— TASK STATEMENT —
Look through the entries below and copy exactly the part that begins with the line containing "Click the green Run program arrow" and ends with the line containing "The height and". Do not copy the pictures.

— ENTRIES SHOWN —
● ● ●

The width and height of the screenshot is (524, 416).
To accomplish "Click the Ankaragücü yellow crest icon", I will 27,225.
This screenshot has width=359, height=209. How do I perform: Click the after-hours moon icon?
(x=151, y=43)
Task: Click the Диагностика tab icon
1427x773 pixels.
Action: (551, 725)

● ● ●

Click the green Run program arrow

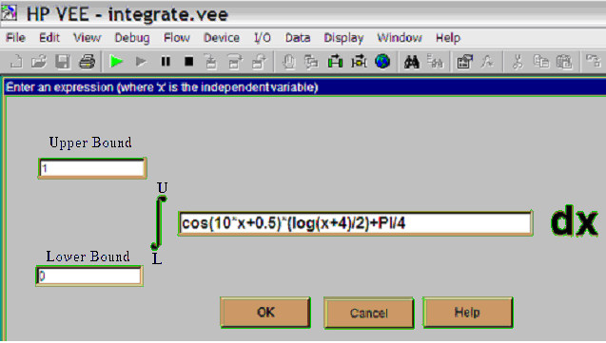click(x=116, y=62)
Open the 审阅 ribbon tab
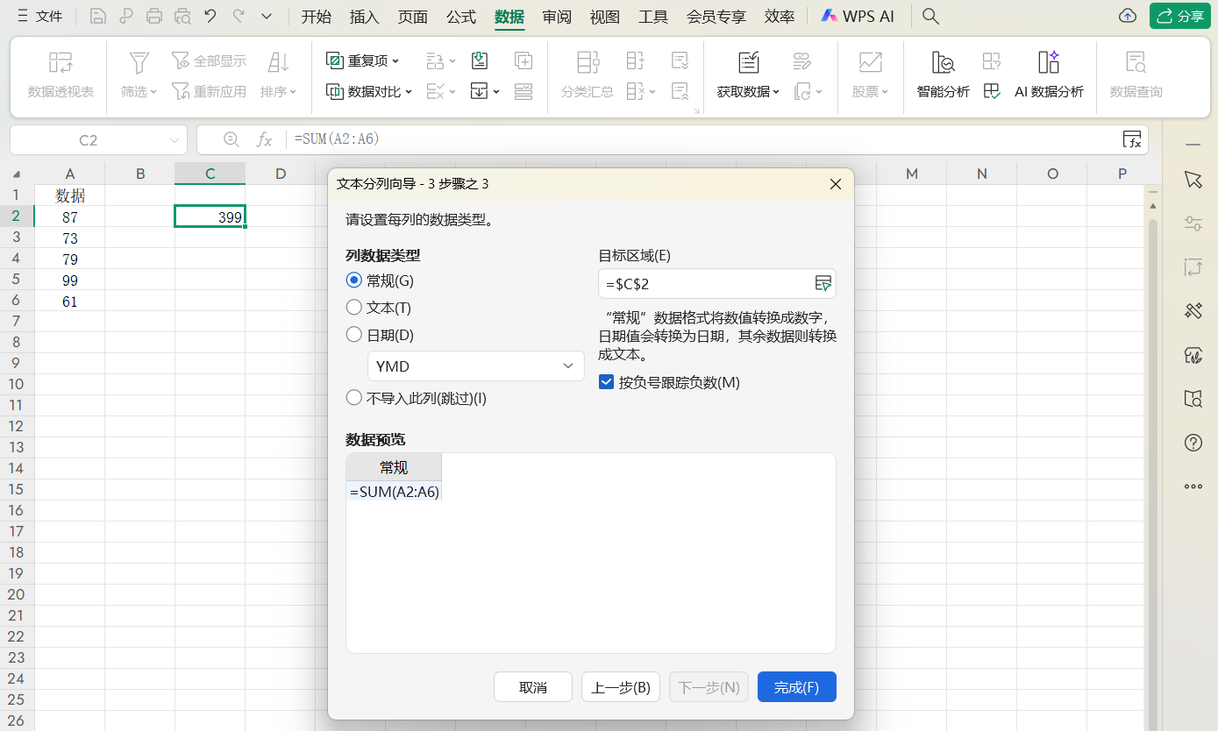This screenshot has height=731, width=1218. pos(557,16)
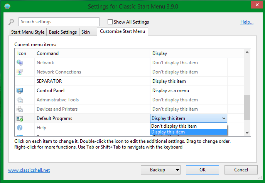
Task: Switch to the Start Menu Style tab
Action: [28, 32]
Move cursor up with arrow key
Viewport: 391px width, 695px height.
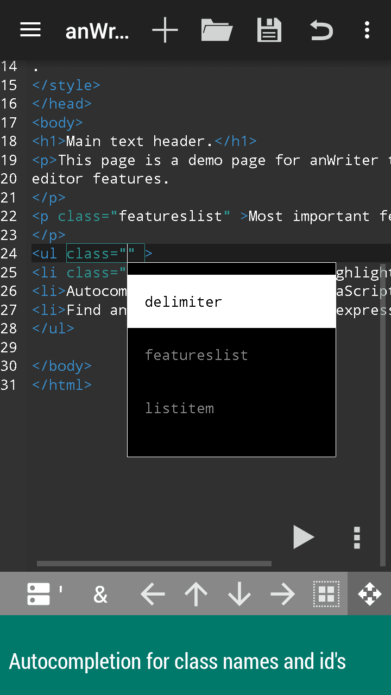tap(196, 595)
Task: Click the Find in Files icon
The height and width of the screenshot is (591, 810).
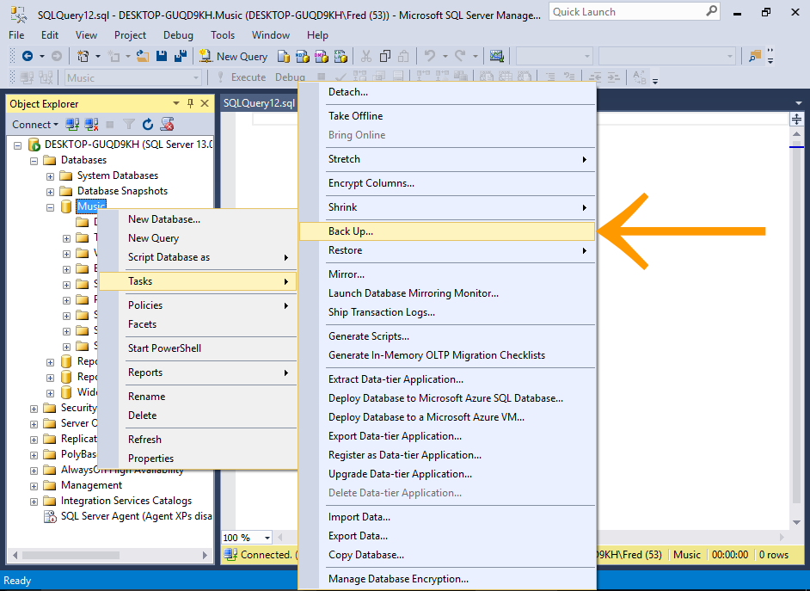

● ● ●

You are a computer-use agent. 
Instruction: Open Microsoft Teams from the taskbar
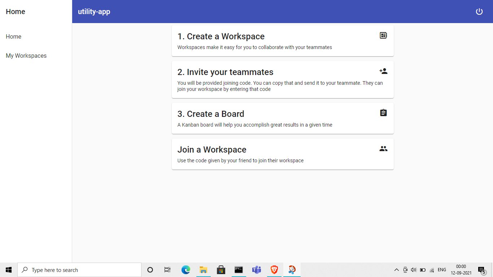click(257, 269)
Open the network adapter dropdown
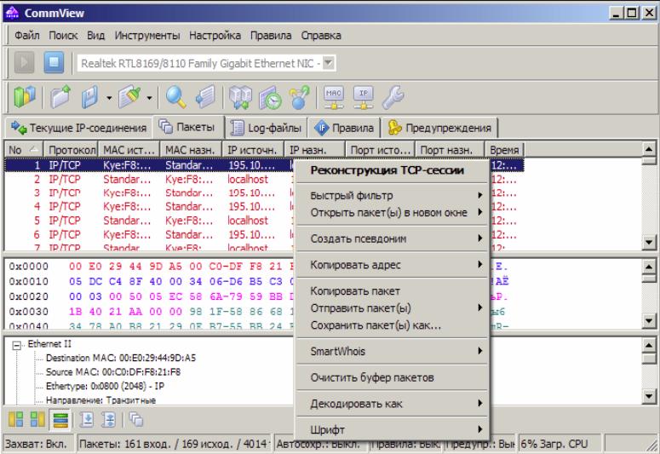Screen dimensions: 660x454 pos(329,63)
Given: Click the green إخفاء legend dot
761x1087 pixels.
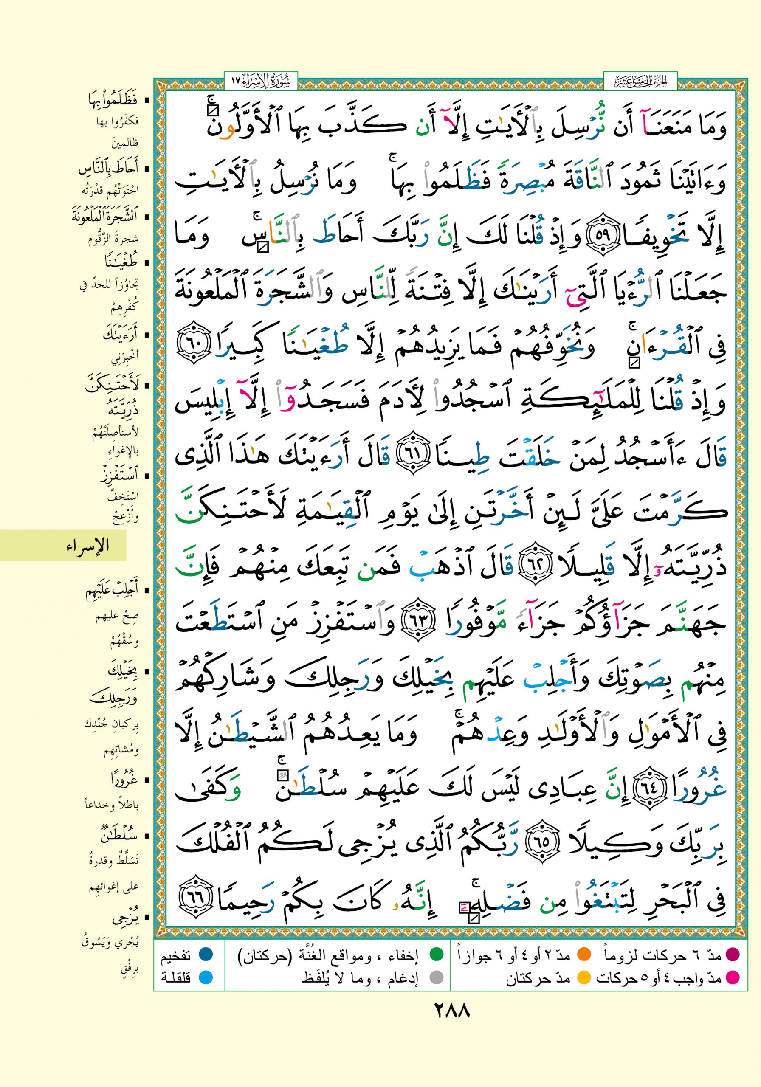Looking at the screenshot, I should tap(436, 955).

● ● ●

— ANSWER AREA —
Click the green Run program arrow

click(x=116, y=62)
Open the 审阅 ribbon tab
This screenshot has height=731, width=1218. pos(557,16)
Task: Switch to the Start Menu Style tab
Action: [28, 32]
Move cursor up with arrow key
Viewport: 391px width, 695px height.
tap(196, 595)
Task: Click the Find in Files icon
The height and width of the screenshot is (591, 810).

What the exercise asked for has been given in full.